Code Document

Providing a simple description of the design and code structure here. The main point of the APS design are:

End-to-end training and evaluation. I give the implementation of the common feature transform used in ASR/SE/SS tasks with PyTorch in aps.transform. The stack of the transform layer can be used to extract the specific acoustic features. During training and evaluation, it serves as a sub-layer and can infer on CPU/GPU device with high performance. After collecting and formating the audio data, we can kick off training and evaluation without the need to prepare the feature and label beforehand. For SE/SS tasks, we further perform data simulation in an online manner which can simulate large scale training data pairs on-the-fly, avoiding the time cost and disk usage in traditional offline simulation. With this fashion, we can easily realize "waveform in, unit out" style for ASR evaluation and "waveform in, waveform out" style for speech enhancement/separation training and evaluation. It's also convenient when exporting the model out and deploy them.
Deal with different tasks and loss functions. In speech enhancement/separation, we often need to tune model using different objective functions, e.g., for the frequency domain model, we can adopt SiSNR (time domain) and MSE (frequency domain) for optimization. Instead of binding the loss function with the network itself, we use the Task class to handle the above issues. It inherits the class torch.nn.Module and accepts an arbitrary network as the parameter, but the forward function in different sub-class defines the computation of the loss function. In the training configurations, different tasks can be assigned for same network, e.g., to train a DCCRN model, we can choose one from SnrTask, WaTask and LinearFreqSaTask, etc. Decoupling the loss function and network prototype make it flexible to support new tasks & loss functions and also simplify the code of the network definition (we focus more on structures). Also as it provide unified interface, it's easy to manage different Task instances using one Trainer.
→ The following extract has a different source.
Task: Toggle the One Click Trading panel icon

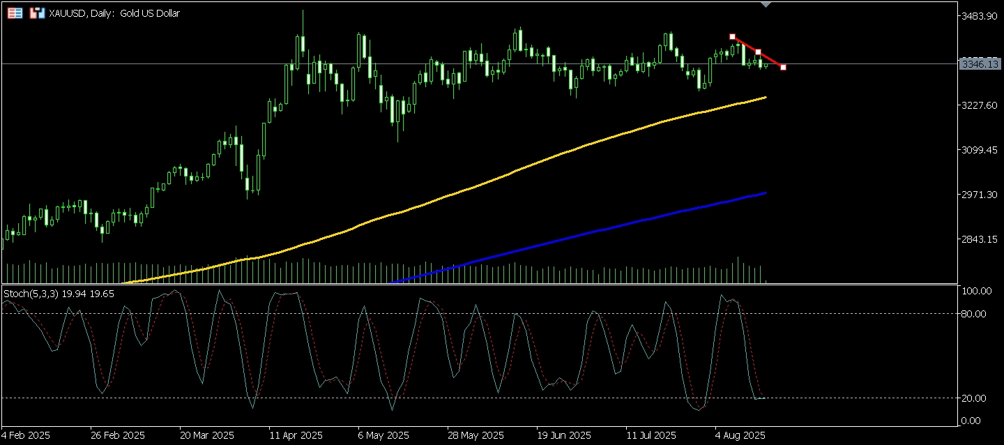Action: pos(37,13)
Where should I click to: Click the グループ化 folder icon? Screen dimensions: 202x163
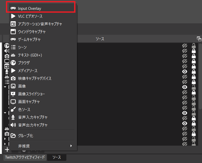(x=13, y=136)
The relationship of the aps.transform, aps.task, aps.trainer, aps.loader and task dependent network structure (now defined in aps.asr and aps.sse) are shown below:

    ---------------------------------------------
    | -----------------------------             |
    | | (Transform) Network (...) |  Task (...) | => Trainer <= DataLoader
    | -----------------------------             |
    ---------------------------------------------

`aps.distributed`

To deal with different distribution backend and unify the interface, e.g., Horovod, PyTorch.

`aps.transform`

Customized feature transform module in APS. The feature transform layer from aps.transform is stacked as the feature extractor for ASR or enhancement/separation tasks, e.g., a stack of SpectrogramTransform, AbsTransform, MelTransform, LogTransform can used to extract log mel filter-bank features. Currently the supported feature transform layers are shown in the following:

RescaleTransform
PreEmphasisTransform
SpeedPerturbTransform
SpectrogramTransform
MagnitudeTransform
TFTransposeTransform
AbsTransform
MelTransform
LogTransform
PowerTransform
DiscreteCosineTransform
CmvnTransform
SpecAugTransform
SpliceTransform
DeltaTransform
RefChannelTransform
PhaseTransform
IpdTransform
DfTransform
FixedBeamformer

The instance of AsrTransform or EnhTransform is passed to network prototype defined in aps.asr/aps.sse as a parameter for user-specific feature extraction. The configurations should be provided in .yaml files.

`aps.trainer`

Trainer in APS. Now the three Trainer instances are provided: Hovorod & PyTorch (DistributedDataParallel) & Apex (DistributedDataParallel) and all of them are inherited from the base class aps.trainer.Trainer:

DdpTrainer: Single-GPU or multi-GPU training using PyTorch's DistributedDataParallel (default way and we disable the DataParallel as it's not as efficient as DDP)
HvdTrainer: Multi-GPU training using horovod (for someone who wants to use it.)
ApexTrainer: Single-GPU or multi-GPU training using Apex's DistributedDataParallel, also aims to mixed precision training

The default trainer is DdpTrainer which could be used for both single/multi-GPU training. The scheduler of the learning rate and schedule sampling is defined in aps.trainer.lr and aps.trainer.ss. Refer the original code for details.

`aps.task`

Supported task in APS. The Task class is responsible for the computation of an user-specific objective function, which is defined in the forward() function. Actually it's still a PyTorch's Module class and each one should inherit from th.nn.Module. Currently the supported task are shown below:

LmXentTask: for LM training
CtcXentHybridTask: CTC & Xent multi-task training for E2E ASR (paper)
TransducerTask: for RNNT training (paper)
MlEnhTask: for unsupervised multi-channel speech enhancement (paper)
SisnrTask: SiSNR loss for time domain enhancement/separation model (paper)
SnrTask: SNR loss for time domain enhancement/separation model
WaTask: waveform L1/L2 loss for time domain enhancement/separation model (paper)
LinearFreqSaTask: spectral approximation loss for frequency domain enhancement/separation model (paper)
MelFreqSaTask: mel domain spectral approximation loss for frequency domain enhancement/separation model
LinearTimeSaTask: spectral approximation loss for time domain enhancement/separation model
MelTimeSaTask: mel domain spectral approximation loss for time domain enhancement/separation model
ComplexMappingTask: frequency domain complex mapping objective function (paper)
ComplexMaskingTask: frequency domain complex mask training objective function
SseFreqKdTask: frequency domain TS (teacher-student) learning task

`aps.loader`

The supported data loader in APS. For acoustic model training, we have three options

am@raw: Raw waveform data loader which do not need us to prepare acoustic features beforehead (recommended way).
am@kaldi: The data loader that supports the Kaldi format feature.
am@command: The dataloader which generates the training audio on-the-fly based on command-line configurations (see se@command for details).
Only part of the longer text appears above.